Farroupilha
- Full name: Grêmio Atlético Farroupilha
- Nickname(s): Fantasma Farrapo Tricolor do Fragata
- Founded: April 26, 1926
- Ground: Estádio Nicolau Fico, Pelotas, Rio Grande do Sul state, Brazil
- Capacity: 5,000
| Home colours | Away colours |

= Grêmio Atlético Farroupilha =

Grêmio Atlético Farroupilha, commonly known as Farroupilha, is a Brazilian football club based in Pelotas, Rio Grande do Sul and part of state league competition in the state of Rio Grande do Sul.

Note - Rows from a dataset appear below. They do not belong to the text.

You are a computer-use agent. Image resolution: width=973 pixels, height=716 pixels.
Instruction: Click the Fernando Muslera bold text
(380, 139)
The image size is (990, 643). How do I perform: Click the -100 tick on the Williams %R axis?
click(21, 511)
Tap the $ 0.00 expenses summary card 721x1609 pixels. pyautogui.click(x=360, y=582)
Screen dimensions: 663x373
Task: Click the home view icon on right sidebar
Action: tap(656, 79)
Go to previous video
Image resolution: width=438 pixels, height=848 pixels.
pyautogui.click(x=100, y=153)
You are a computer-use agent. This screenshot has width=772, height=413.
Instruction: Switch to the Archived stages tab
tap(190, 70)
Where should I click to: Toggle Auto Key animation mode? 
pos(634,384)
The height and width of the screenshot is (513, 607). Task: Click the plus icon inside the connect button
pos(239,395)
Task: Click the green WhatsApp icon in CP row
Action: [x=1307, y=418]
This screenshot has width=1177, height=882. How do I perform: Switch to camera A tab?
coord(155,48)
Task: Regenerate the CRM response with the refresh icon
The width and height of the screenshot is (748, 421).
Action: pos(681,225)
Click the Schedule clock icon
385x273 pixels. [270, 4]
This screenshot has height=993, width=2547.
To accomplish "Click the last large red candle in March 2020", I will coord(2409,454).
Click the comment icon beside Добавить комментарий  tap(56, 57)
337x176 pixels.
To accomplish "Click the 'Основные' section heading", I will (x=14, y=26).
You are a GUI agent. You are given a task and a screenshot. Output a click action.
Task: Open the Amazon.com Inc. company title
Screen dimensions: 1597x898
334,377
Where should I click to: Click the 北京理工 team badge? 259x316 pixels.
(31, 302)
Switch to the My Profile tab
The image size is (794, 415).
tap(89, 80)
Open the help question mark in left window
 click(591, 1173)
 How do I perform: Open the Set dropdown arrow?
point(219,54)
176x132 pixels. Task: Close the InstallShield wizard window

They won the Campeonato Gaúcho in 1935. The club until 1941 was formerly known as Grêmio Atlético do 9° Regimento.

==History==
The club was founded on April 26, 1926, as Grêmio Atlético do 9° Regimento. They won the Campeonato Gaúcho in 1935. Farroupilha won the Campeonato do Interior Gaúcho in 1934, 1935, 1969, 1961 and in 1967. The club was renamed to Grêmio Atlético Farroupilha in 1941, as the law prohibited civilian institutions, such as sports clubs, to use military names.

==Honours==
===State===
- Campeonato Gaúcho
  - Winners (1): 1935
  - Runners-up (2): 1934, 1959
- Campeonato Gaúcho Série B
  - Runners-up (2): 2001, 2018
- Campeonato do Interior Gaúcho
  - Winners (5): 1934, 1935, 1959, 1961, 1967

===City===
- Campeonato Citadino de Pelotas
  - Winners (6): 1934, 1935, 1936, 1938, 1943, 1959

==Stadium==
Grêmio Atlético Farroupilha play their home games at Estádio Nicolau Fico. The stadium has a maximum capacity of 5,000 people.